Fu tra i fondatori del Partito Popolare di Martinazzoli e nella seconda metà degli anni novanta direttore politico del quotidiano Il Popolo.

Dopo aver concluso gli incarichi istituzionali, l’ultimo ricoperto fu quello di parlamentare europeo, ha continuato a esercitare una costante azione culturale, pur non aderendo né alla Margherita né al Partito Democratico dove invece erano confluiti molti suoi compagni di partito, formazioni nelle quali non vedeva rispecchiati i requisiti da lui ritenuti fondamentali per un partito, quelli di rappresentare una identità culturale  e politica ben definita.
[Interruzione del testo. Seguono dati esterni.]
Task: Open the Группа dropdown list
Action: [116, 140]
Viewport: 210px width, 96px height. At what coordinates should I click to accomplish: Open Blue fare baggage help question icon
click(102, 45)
La sua critica a una concezione plebiscitaria della democrazia, alla personalizzazione della politica e al presidenzialismo, la sua fede nel patriottismo costituzionale, e per questo anche il suo europeismo, lo portarono a schierarsi contro il superamento del bicameralismo perfetto nel referendum costituzionale nel 2016.
La sua ultima pubblicazione “Le stagioni dell’intransigenza”, sugli anni del Ppi di Sturzo, nazionale e piemontese, fra fascismo e bolscevismo, edita dalla Fondazione Carlo Donat-Cattin, proprio dopo le ultime elezioni politiche, ha ripercorso i momenti fondanti dell’autonomia politica dei cattolici, con la sua interpretazione della loro “lunga marcia” dal clericalismo al Partito di ispirazione cristiana, il PPI di don Luigi Sturzo, e risulta per molti aspetti di sorprendente attualità.

In questa sua ultima opera possiamo forse scorgere il testamento spirituale di Guido Bodrato: un richiamo, in questa ora non calma della storia a sentire la responsabilità del momento storico.
Anche per questo va a lui la riconoscenza di generazioni di popolari e cattolici democratici che si sono formati alla scuola del suo pensiero e del suo esempio.